Lying just 250 miles (400 km) south of Taiwan, Fuga Island can potentially harass the southern flank of a Chinese naval attack on Taipei with anti-ship missiles and possibly even an air base.

It is adjacent to two key passages – the Luzon Strait and the Bashi Channel – which provide access to the South China Sea and the Pacific. China perceives American submarines as possibly using the Straits to enter the northern end of the SCS and has been practicing anti-submarine warfare (ASW) drills in the area. 

Similar efforts are underway to base US Marine Littoral Regiments and Japan Self-Defense Forces military detachment on its southwesterly Nansei/Ryukyu islands, which are close to Taiwan’s northeastern seaboard.

China has protested the EDCA and the possibility of the Philippines hosting US military assets calling it destabilizing and drawing nations into geopolitical camps. 

From Chinese ‘Smart City’ To Military Base

Interestingly, the island was being acquired by a Chinese company to be developed into a $2 billion-worth ‘Smart City’ project, complete with dazzling commercial, technology, and IT parks.

The Philippines government, in 2019, however, decided to earmark the land for a naval detachment and other military facilities there. Personnel from the Philippines Navy and Marines are now based there. 

Fuga Island. Source: Angeline Marie Payas/Facebook

This followed resistance in the Philippines’ security establishment that raised the alarm over the Chinese getting a permanent surveillance and listening post in their country.

“The People’s Liberation Army Navy (PLAN) used this route during the recent Taiwan crisis,” retired Rear Admiral Rommel Jude Ong was quoted in a report in The Guardian, referring to China’s exercises near Taiwan in August 2022. Ong is presently a professor at the Ateneo School of Government in Manila. 

The US has, however, been unable to articulate precisely the kind of military threat Chinese economic projects pose. The warnings have been framed in vague terms of “expansionism” and harming the “rules-based order.” 
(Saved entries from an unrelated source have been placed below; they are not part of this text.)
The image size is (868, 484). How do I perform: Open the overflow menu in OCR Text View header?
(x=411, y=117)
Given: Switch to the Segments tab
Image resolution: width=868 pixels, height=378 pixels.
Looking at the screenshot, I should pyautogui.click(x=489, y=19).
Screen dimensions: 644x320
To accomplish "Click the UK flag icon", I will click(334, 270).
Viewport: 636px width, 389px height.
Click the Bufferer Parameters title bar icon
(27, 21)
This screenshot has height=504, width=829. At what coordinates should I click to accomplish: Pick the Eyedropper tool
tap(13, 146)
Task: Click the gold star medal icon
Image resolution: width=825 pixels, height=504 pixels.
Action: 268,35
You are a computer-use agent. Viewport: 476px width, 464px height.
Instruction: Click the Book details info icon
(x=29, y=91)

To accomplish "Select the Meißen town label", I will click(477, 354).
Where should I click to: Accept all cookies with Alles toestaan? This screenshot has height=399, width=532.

Locals – Caught Between War & Poverty

The Guardian also captured the mood among government officials and locals on the island alike. Broadly apprehensive of the US and China drawing their homes into a war, they are also worried about their economic prospects, which are not very bright in the poor region.
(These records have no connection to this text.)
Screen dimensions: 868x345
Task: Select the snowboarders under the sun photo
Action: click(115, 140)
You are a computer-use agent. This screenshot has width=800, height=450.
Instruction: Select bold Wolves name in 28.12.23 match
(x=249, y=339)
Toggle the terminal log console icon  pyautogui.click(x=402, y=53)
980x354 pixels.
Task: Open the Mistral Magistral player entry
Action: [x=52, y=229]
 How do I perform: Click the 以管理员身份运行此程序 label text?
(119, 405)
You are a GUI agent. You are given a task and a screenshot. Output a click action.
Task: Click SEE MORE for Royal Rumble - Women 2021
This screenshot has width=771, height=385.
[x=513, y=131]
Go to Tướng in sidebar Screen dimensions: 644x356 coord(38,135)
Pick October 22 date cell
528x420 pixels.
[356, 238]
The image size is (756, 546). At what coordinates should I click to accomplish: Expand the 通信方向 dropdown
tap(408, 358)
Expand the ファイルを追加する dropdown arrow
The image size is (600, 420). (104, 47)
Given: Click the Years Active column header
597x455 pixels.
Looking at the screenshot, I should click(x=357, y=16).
The villagers survive mostly on animal husbandry, agriculture, and fisheries, with little to no lucrative industrial activities. 
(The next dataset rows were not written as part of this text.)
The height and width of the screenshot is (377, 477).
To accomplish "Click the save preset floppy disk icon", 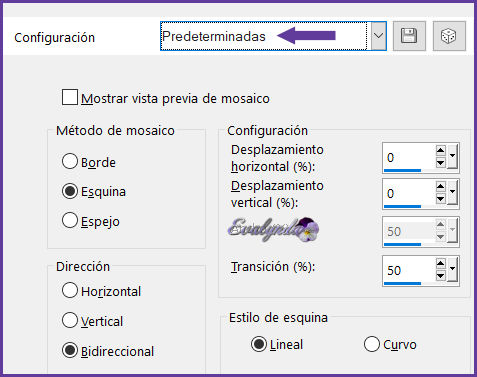I will point(409,36).
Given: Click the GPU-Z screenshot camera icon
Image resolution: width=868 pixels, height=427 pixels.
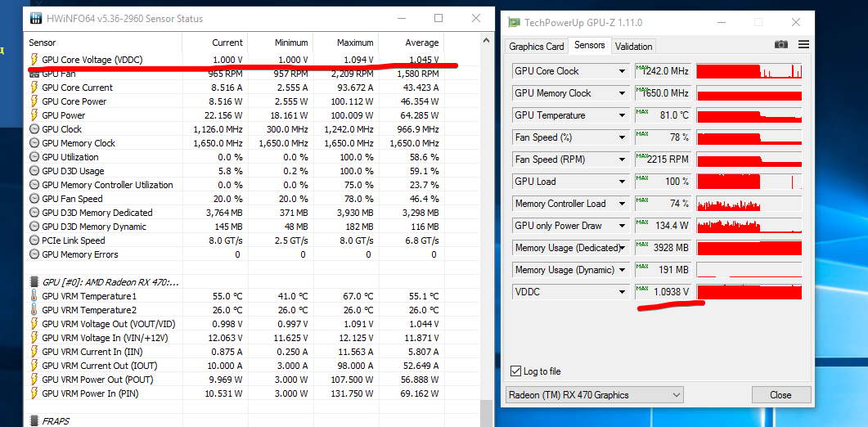Looking at the screenshot, I should point(780,44).
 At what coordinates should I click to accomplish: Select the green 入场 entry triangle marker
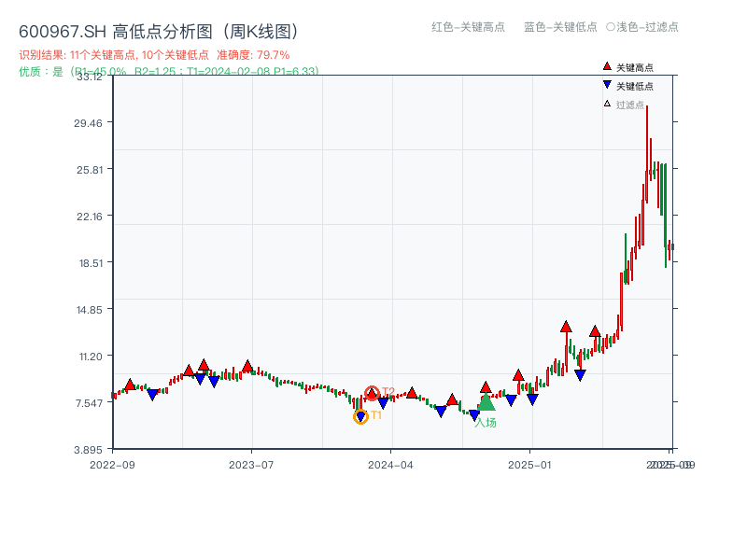click(x=486, y=405)
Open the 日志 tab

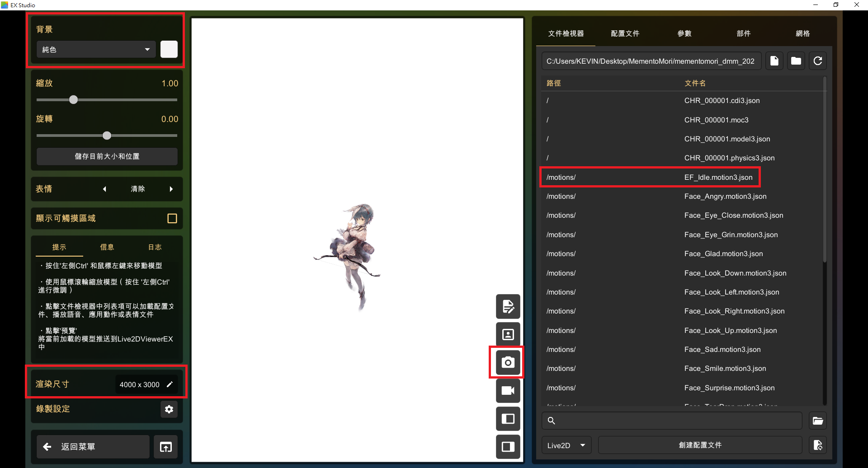tap(155, 247)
However, the sudden basing of a Philippine marine and Navy base has brought economic and infrastructural benefits. Boat and ferry-bound supply runs are more frequent. The marines carry a power generator, and a television set at the marines’ base draws crowds in the evening, according to Fuga village chief Melchor Visario.

The roughly 2,000 residents of the village have a patchy internet service and small solar units to run lights and charge their phones. 

Other residents say they would welcome any US troops to their villages and homes, indicating that they are looking for business opportunities by supplying and doing odd jobs for the American military.

Surprisingly, this also aligns with the US Marine Corps’ (USMC) own logistics concept, where units based on far-flung islands in the western Pacific are expected to source food, fuel, and construction material locally, as much as possible, on a cash-and-carry basis. 

Called “expeditionary foraging” by USMC Assistant Commandant General Eric Smith, he explained how it saves the strain on the existing logistics infrastructure ferrying material between the second and first island chains. 

This is in light of the US military’s officially admitted logistical difficulties arising from the vast distances between the islands and the operational area, which might be the reason for a massive defeat in a war with China. Logistics is one reason, and China’s technologically advanced military, which can be more than a match even for a logistically strong US military, is another. 

US marines Philippines
File Image: US Marines, Philippines

Military Exercises With The US In Full Swing

Meanwhile, the Philippines and the Americans continue formidable military exercises, sending a signal to China and Philippine nationals wary of Beijing’s influence. 

In March 2022, Appari, the municipality where Fuga lies, hosted war games by the Philippine and US militaries on its shores. Helicopters, amphibious assault ships, and a surface-to-air missile defense system were displayed to exhibit a coastal defense strategy, enthralling residents.

Last week, US Air Force (USAF) F-22 Raptors exercised with Philippine Air Force (PAF) FA-50 jets in what was described as basic maneuvers aimed at the Americans familiarizing themselves with the local geography and terrain. This laying of the groundwork suggests that the US push for a regional military base is steady and persistent.